Smoking up your genome

Dads who smoke have male children who are more prone to “addiction-like behaviors, cognitive deficits, and anxiety-like behaviors.”

Welcome to epigenetics*, where the chemicals in cigarettes are enough to affect dad’s germ cells or seminal fluid to the point of genetic changes. Those changes are then passed on to his “nicotine-sired male offspring.”

University of Pennsylvania School of Nursing researchers found that the cigarettes affected the SATB2 gene — when it expresses less, leading to the kids’ problems. (In severe cases, it could potentially lead to “SATB2-associated syndrome.”)

* A/k/a, “Lamarck was right.”

Convention zooms along

Some exhibit booths were particularly popular:

Photo: Catherine Daniel

Photo: Catherine Daniel

Photo: Rebecca DeSantis

White folks’ turn

For the first chunk of the pandemic, Black and Latino Americans were hit hardest, but now the tide has turned. Over the past year, “Covid has killed a smaller percentage of Black, Latino, or Asian Americans over the past year than white Americans.”

Over the past year, the Covid death rate for white Americans has been 14 percent higher than the rate for Black Americans and 72 percent higher than the Latino rate, according to the latest C.D.C. data.

Why the change? Vaccination campaigns. Over the last year, the message has gotten through to Black and Latino communities; the media they listen to is far less anti-vaccine, and more more likely to urge precautions (and to give accurate information). Thus today they have a higher vaccination rate than white Americans.

Aspirin stops cancer’s evolution

The fact that aspirin can help prevent colon cancer isn’t new, but now — thanks to UC Irvine researchers — we may know how.

Aspirin actually interferes with the cancer cells’ evolution. By slowing the cells’ division (and reducing the birth rate), it actually prevents the cells from evolving the mutations needed to grow unchecked.

Dietary advice

Got cancer?

Here’s a surprise: Men who eat/drink more dairy foods, especially milk, have a greater risk of prostate cancer. And no (say the researchers at Loma Linda University who discovered this), it has nothing to do with calcium. They don’t know what the cause is.

[M]en who consumed about 430 grams of dairy per day (1 ¾ cups of milk) faced a 25% increased risk of prostate cancer compared to men who consumed only 20.2 grams of dairy per day (1/2 cup of milk per week).

To add to the mystery, there was little difference between full-fat and skim milk, while cheese and yogurt were safe.

Their speculation: It might be the sex hormone content of dairy milk. “Up to 75% of lactating dairy cows are pregnant, and prostate cancer is a hormone-responsive cancer.”

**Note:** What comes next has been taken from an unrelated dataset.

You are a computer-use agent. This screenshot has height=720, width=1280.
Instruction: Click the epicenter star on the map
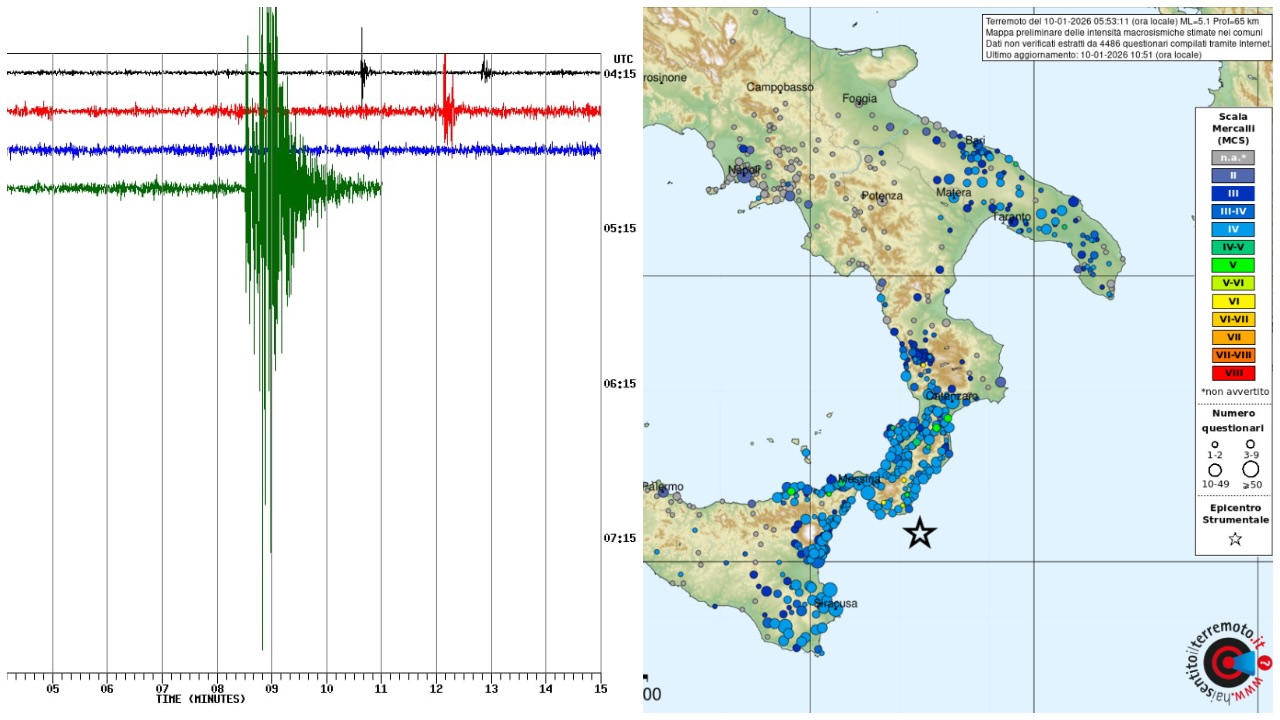click(919, 533)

Do you want melanoma? Because this is how you get melanoma

By eating two or more portions of fish per week, apparently. A study of almost 500,000 people (out of Brown University) found …

… that people whose typical daily intake of fish was 42.8g (equivalent to about 300g per week) had a 22% higher risk of malignant melanoma than those whose typical daily fish intake was just 3.2g. Those eating more fish also had a 28% increased risk of developing abnormal cells in the outer layer of the skin only — known as stage 0 melanoma.

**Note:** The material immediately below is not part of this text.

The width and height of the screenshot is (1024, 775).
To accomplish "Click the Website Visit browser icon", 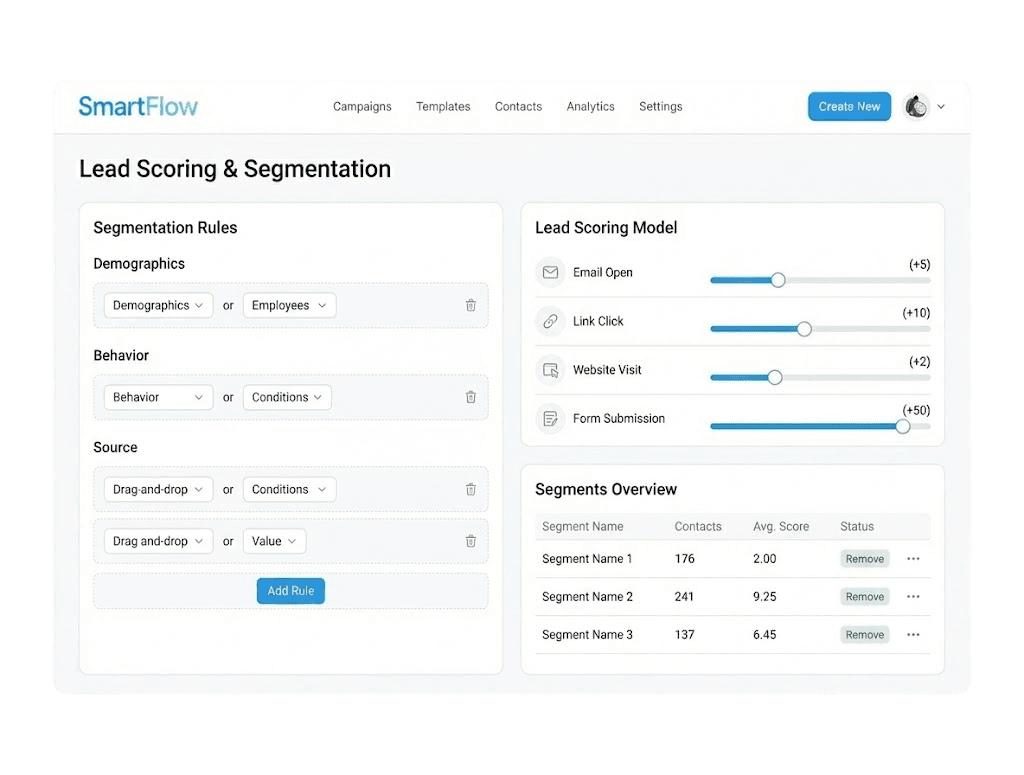I will (x=550, y=370).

The obvious question: Why?

“We speculate that our findings could possibly be attributed to contaminants in fish, such as polychlorinated biphenyls, dioxins, arsenic and mercury.”

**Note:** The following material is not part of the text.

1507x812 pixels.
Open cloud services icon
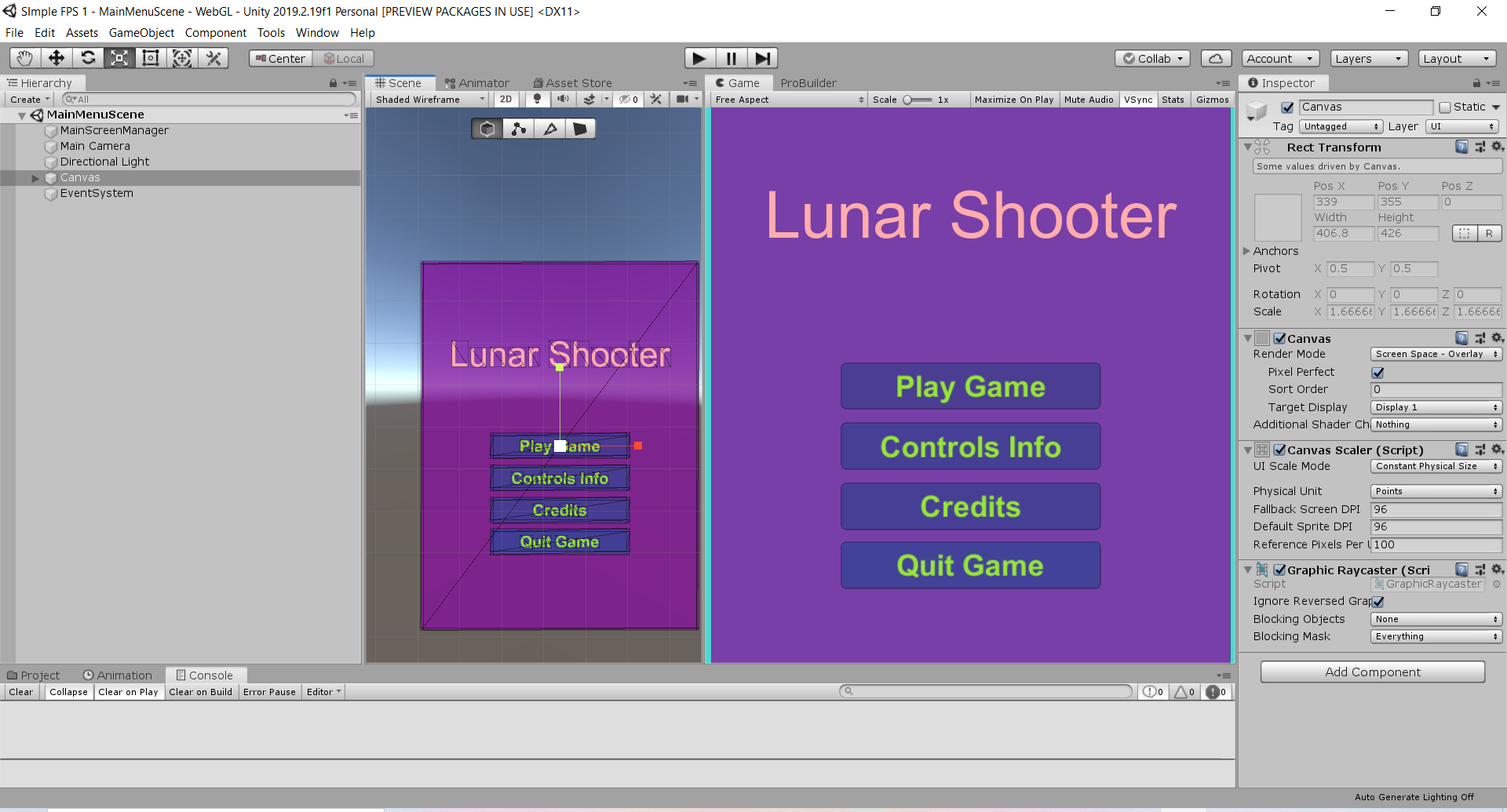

You have to decide if it’s worth it

If you have coronary heart disease, drinking a glass of beetroot juice every day could reduce the chance of persistent inflammation by increasing your levels of nitric oxide.

British researchers found that…

The high nitrate juice also appeared to restore the function of the endothelium, the cells that line the inside of all blood vessels. The endothelium is crucial to keep blood vessels functioning normally, but this is lost in inflammation.

Next up: Seeing whether beetroot juice can prevent heart attacks in healthy people.

Captain Obvious enjoys breakfast in bed

Women feel less stressed on weekends

The latest smart bandage

This one comes out of Brown University, where engineers there call it “a bacteria-triggered, smart drug-delivery system.” It’s a hydrogel that’s sensitive to the enzymes released by bacteria. Those β-lactamases cause the polymer to degrade, releasing “therapeutic nanoparticles.” (There had to be nanoparticles — this is 2022 after all.)

Bonus points for giving some comeuppance:

“β-lactamases are actually a major cause of antibiotic resistance as they destroy β-lactam antibiotic […] But we’ve taken this bacterial defense mechanism and used it against the bacteria.”